**PROBLEM**: All lines before the one containing "The image size is (640, 511).", plus that line itself, are to be printed exactly as they appear below.

**MATERIAL PROVIDED**:
- - - - - - -

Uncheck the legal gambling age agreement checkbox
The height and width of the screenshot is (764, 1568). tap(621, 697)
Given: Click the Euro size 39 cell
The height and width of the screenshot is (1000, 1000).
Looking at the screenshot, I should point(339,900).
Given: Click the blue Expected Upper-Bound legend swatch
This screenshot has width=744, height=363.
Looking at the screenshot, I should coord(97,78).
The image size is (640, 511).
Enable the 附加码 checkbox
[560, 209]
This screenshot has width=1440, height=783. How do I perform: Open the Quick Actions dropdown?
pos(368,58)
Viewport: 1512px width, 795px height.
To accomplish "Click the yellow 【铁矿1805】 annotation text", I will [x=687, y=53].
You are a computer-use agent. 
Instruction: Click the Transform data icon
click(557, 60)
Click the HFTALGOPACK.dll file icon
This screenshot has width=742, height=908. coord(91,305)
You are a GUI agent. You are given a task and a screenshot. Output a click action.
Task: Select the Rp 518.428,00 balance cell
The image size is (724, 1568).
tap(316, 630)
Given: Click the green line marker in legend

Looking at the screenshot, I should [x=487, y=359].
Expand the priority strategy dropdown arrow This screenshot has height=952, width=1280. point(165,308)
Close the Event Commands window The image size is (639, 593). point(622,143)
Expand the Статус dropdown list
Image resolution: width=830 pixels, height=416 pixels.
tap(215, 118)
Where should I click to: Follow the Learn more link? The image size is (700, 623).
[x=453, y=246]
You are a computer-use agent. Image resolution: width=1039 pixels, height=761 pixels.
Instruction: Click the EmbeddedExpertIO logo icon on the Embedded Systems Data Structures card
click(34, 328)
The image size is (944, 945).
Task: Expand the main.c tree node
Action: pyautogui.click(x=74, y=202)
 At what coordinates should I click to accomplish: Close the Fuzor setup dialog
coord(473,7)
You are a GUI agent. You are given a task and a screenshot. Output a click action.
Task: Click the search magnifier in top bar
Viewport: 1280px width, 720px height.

- - - - - - -

**REPLY**:
Uncheck the legal gambling age agreement checkbox
The height and width of the screenshot is (764, 1568). tap(621, 697)
Given: Click the Euro size 39 cell
The height and width of the screenshot is (1000, 1000).
Looking at the screenshot, I should point(339,900).
Given: Click the blue Expected Upper-Bound legend swatch
This screenshot has width=744, height=363.
Looking at the screenshot, I should coord(97,78).
The image size is (640, 511).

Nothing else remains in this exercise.